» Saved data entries
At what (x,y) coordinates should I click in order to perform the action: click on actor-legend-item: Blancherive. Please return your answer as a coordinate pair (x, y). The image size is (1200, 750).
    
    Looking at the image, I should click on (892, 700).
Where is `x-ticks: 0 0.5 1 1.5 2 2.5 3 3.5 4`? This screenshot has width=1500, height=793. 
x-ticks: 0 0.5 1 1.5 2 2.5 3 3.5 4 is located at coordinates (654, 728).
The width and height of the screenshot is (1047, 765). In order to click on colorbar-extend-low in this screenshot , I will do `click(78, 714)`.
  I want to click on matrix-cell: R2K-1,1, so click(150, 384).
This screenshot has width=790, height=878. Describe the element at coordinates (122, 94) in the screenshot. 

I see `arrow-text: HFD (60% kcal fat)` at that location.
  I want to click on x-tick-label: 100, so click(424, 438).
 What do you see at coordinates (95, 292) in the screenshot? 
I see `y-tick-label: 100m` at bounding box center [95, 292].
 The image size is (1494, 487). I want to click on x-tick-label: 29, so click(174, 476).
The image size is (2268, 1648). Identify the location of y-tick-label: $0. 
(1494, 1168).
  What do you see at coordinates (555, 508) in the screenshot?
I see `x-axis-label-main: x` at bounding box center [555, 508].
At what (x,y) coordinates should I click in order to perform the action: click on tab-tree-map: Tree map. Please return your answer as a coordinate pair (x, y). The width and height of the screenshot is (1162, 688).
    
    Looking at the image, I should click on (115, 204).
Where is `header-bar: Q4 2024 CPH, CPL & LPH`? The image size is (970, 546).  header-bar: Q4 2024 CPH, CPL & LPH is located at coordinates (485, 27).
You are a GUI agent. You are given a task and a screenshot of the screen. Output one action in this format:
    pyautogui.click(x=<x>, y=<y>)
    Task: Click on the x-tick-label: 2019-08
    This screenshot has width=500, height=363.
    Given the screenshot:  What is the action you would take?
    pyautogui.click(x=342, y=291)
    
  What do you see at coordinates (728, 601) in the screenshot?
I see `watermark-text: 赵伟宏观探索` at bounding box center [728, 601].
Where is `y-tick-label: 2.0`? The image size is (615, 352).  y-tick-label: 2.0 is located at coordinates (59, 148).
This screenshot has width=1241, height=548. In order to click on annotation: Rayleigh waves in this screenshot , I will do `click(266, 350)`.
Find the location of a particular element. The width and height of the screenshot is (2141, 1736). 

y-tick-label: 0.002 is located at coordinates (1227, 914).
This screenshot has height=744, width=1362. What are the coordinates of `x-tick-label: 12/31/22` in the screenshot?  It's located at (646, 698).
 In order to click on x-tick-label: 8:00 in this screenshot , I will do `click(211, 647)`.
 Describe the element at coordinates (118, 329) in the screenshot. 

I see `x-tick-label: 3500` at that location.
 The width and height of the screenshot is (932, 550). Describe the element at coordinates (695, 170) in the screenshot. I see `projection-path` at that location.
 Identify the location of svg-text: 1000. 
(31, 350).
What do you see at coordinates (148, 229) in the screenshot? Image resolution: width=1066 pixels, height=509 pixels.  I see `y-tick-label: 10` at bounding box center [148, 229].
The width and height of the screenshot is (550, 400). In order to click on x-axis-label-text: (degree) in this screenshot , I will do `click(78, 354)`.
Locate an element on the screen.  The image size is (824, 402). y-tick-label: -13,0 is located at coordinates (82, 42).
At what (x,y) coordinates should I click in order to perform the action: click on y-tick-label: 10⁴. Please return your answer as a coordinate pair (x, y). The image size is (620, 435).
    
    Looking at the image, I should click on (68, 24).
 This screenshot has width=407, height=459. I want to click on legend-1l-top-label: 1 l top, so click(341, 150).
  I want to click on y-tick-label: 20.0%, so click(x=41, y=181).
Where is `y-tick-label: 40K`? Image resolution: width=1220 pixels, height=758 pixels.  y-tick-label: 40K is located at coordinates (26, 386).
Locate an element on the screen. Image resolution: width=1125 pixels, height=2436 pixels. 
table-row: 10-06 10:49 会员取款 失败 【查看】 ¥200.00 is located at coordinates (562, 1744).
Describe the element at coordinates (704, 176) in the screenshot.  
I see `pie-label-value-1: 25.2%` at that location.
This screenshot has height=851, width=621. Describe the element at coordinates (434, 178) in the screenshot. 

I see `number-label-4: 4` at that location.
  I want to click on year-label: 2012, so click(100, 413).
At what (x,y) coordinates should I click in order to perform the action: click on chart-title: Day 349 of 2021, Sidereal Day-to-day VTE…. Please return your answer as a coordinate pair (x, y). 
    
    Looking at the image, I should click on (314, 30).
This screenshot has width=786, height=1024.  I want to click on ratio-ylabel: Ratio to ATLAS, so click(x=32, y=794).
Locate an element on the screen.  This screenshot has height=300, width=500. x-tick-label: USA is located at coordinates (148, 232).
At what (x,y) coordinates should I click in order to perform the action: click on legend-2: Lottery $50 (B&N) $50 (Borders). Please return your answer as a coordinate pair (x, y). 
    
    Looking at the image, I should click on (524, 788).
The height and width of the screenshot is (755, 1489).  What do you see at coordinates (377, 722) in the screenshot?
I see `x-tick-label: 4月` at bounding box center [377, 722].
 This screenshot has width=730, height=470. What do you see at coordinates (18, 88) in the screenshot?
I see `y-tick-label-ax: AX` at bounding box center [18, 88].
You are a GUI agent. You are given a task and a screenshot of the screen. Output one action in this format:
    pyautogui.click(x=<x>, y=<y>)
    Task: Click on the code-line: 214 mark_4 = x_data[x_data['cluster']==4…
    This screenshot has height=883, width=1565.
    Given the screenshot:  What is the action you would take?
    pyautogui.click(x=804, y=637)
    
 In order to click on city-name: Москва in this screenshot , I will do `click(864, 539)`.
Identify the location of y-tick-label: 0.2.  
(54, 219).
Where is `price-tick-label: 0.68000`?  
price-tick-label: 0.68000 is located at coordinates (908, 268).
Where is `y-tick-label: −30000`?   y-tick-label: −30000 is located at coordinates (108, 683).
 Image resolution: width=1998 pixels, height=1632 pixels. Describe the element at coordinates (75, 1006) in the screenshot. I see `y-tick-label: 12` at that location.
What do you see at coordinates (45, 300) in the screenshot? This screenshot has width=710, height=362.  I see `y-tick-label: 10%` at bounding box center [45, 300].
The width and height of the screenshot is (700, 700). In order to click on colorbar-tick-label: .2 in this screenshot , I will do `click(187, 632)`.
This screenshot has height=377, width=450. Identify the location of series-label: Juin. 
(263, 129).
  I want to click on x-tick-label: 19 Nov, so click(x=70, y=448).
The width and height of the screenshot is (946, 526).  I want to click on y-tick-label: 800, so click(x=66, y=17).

» INSTRUCTION
Write out the lines of the records above without any changes, beginning with the line that contains "coordinates (82, 42)." and stopping after the line that contains "coordinates (26, 386).".

» SOLUTION BELOW
Locate an element on the screen.  The image size is (824, 402). y-tick-label: -13,0 is located at coordinates (82, 42).
At what (x,y) coordinates should I click in order to perform the action: click on y-tick-label: 10⁴. Please return your answer as a coordinate pair (x, y). The image size is (620, 435).
    
    Looking at the image, I should click on (68, 24).
 This screenshot has width=407, height=459. I want to click on legend-1l-top-label: 1 l top, so click(341, 150).
  I want to click on y-tick-label: 20.0%, so click(x=41, y=181).
Where is `y-tick-label: 40K`? Image resolution: width=1220 pixels, height=758 pixels.  y-tick-label: 40K is located at coordinates (26, 386).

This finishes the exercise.